START DATASET EXTRACT

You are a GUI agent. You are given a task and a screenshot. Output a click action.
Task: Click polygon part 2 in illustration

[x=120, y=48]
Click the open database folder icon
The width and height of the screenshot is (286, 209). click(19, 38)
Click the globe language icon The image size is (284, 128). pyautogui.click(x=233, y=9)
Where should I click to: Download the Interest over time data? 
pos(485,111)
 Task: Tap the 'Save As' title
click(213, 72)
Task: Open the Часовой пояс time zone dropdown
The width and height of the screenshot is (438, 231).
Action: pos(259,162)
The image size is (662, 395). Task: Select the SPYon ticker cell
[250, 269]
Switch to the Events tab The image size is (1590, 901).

END DATASET EXTRACT

Repeat the entries exactly, all of them.

- WRITTEN RESPONSE:
You are a GUI agent. You are given a task and a screenshot. Output a click action.
Task: Click polygon part 2 in illustration

[x=120, y=48]
Click the open database folder icon
The width and height of the screenshot is (286, 209). click(19, 38)
Click the globe language icon The image size is (284, 128). pyautogui.click(x=233, y=9)
Where should I click to: Download the Interest over time data? 
pos(485,111)
 Task: Tap the 'Save As' title
click(213, 72)
Task: Open the Часовой пояс time zone dropdown
The width and height of the screenshot is (438, 231).
Action: pos(259,162)
The image size is (662, 395). Task: Select the SPYon ticker cell
[250, 269]
Switch to the Events tab The image size is (1590, 901).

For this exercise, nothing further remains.